Hochwertige Dienstleistungen erhalten und das europäische

Sozialmodell schützen

Die Vollendung des Binnenmarktes im Bereich der Dienstleistungen ist eine Notwendigkeit. Die Fraktion der Sozialdemokraten und Sozialdemokratinnen im Europäischen Parlament unterstützt voll und ganz das Ziel einer legislativen Initiative in diesem Bereich. Dieses Ziel reiht sich in die dynamische Entwicklung des Binnenmarktes ein.

Allerdings müssen dabei die Achtung der sozialen Kohäsion in der Europäischen Union sowie ein hohes Maß an Schutz für die Verbraucher in Europa beachtet werden. Dieses Gleichgewicht steht im Mittelpunkt der Ambition, die wir uns mit der Lissabon-Strategie als Ziel gesetzt haben: Die Förderung eines Europas der Spitzenklasse.

In dieser Hinsicht ist der Richtlinienentwurf über Dienstleistungen im Binnenmarkt in der zur Zeit von der Kommission vorgelegten Fassung nicht akzeptabel. Er stellt eine Gefahr für den Verbraucherschutz, für das Europäische Sozialmodell und für die Dienstleistungen im allgemeinen Interesse dar.

Wir begrüßen das neue Entgegenkommen der Europäischen Kommission für Veränderungen an ihrem Entwurf. Für die Fraktion der europäischen Sozialdemokraten ist dies ein erster Schritt auf dem Weg hin zu einer tiefgreifenden Überarbeitung des Vorschlags, die wir in den nächsten Monaten anstreben.

Die sozialdemokratische Fraktion entwickelte ihre Position in enger Abstimmung und nach intensiver Debatte mit sozialdemokratischen Mitgliedern nationaler Parlamente, sozialen Akteure und der gesamten Zivilgesellschaft, die die Mängel und Widersprüche im Entwurf der Kommission auf breiter Front angeprangert haben.

Datenbereich:

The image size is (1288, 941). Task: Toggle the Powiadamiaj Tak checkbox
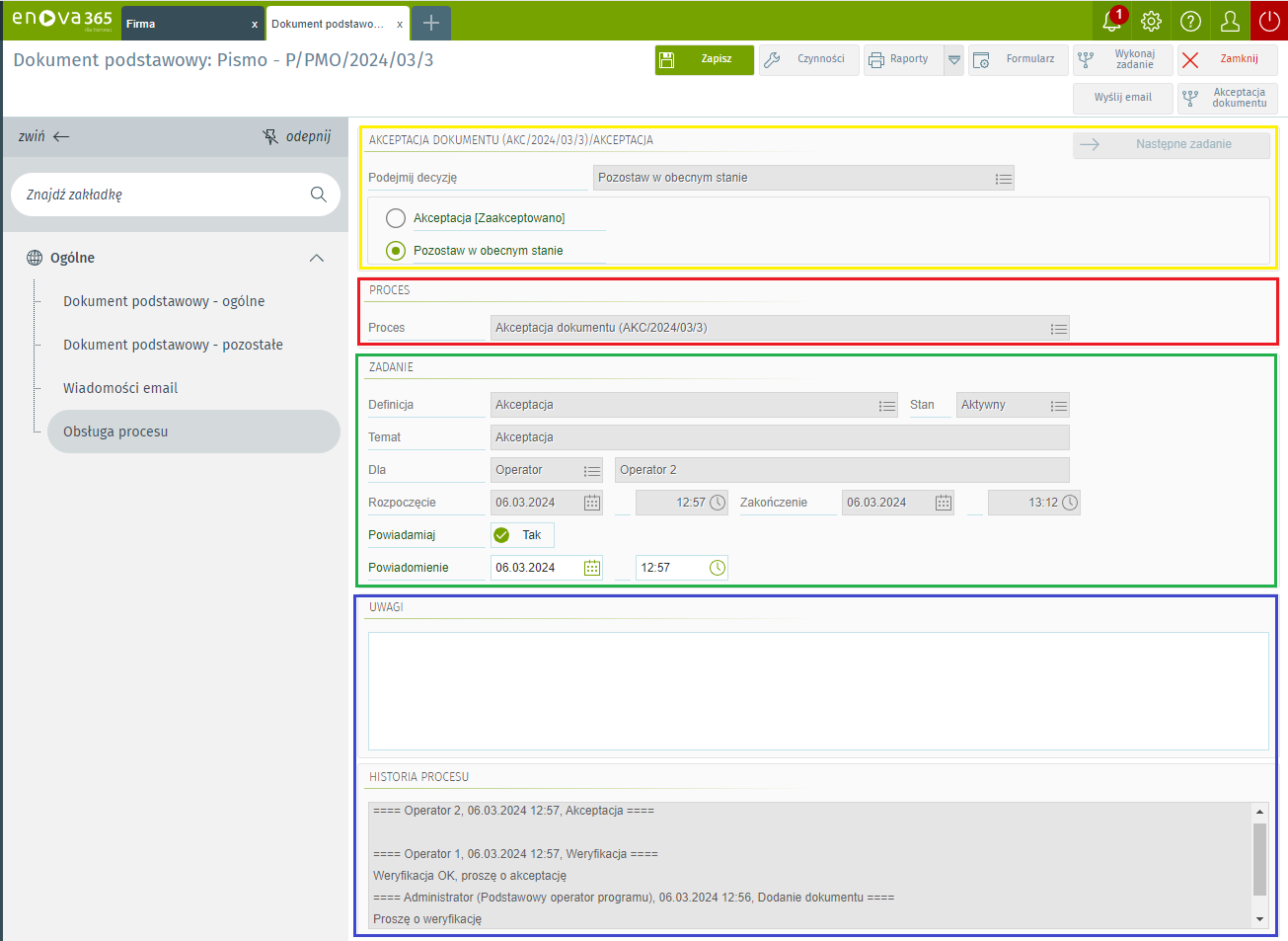tap(502, 535)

Aufgabenstellung:
Für welche drei Bereiche stellt der Richtlinienentwurf laut der Passage zum Binnenmarkt für Dienstleistungen eine Gefahr dar? Stütze dich dabei allein auf die Passage.

Vollständige Antwort:
Für den Verbraucherschutz, für das Europäische Sozialmodell und für die Dienstleistungen im allgemeinen Interesse.